Proof

Show that, for all integers n, if 5n is odd, then n is odd.
What type of proof technique did you use?

I used a contrapositive proof.

Contrapositive: If n is even then 5n is even.

If n is even then there exists a k \in \mathbb{Z} such that n = 2k
Using this assumption, 5n = 2 * 5k, and any number multiplied by two is an even number, so 5n is even.
This means the contrapositive is true, so the original claim is true as well.

Using the contrapositive: For all integers n, if n is even, then 5n is even.
So if n is even, then there exists k as an element of all real numbers such that n = 2k.
Thus 5n = 5(2k), and any number multiplied by an even integer (2k) is even.
So 5n is even which means this statement is true and if the contrapositive is true, then the original claim must be true.

Assume 5n is odd, n\in \mathbb{Z}, and that n is even.

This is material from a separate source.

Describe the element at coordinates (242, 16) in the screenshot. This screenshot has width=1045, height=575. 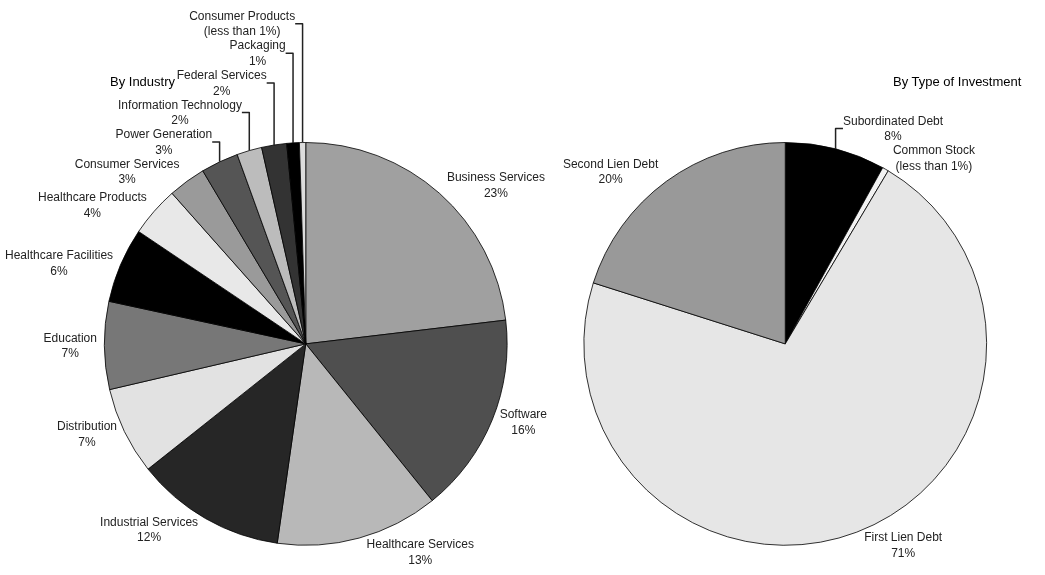
I see `slice-label: Consumer Products` at that location.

If n is even then by definition n = 2k such that \exists k\in\mathbb{Z}. So we have 5(2k)=10k pulling out a 2 we end up with 2(5k) which is even by definition so there’s no way 5n can be odd if n is even. Therefore the original statement stands.

proof by contradiction

I’m using a contrapositive proof.
If n is even, then 5n is even.
An even number means that there exists a k∈Z, so n = 2k. Then 5n = 5 * 2k which equals 2 * 5k. This is the same form as n = 2k, so 5n must also be even.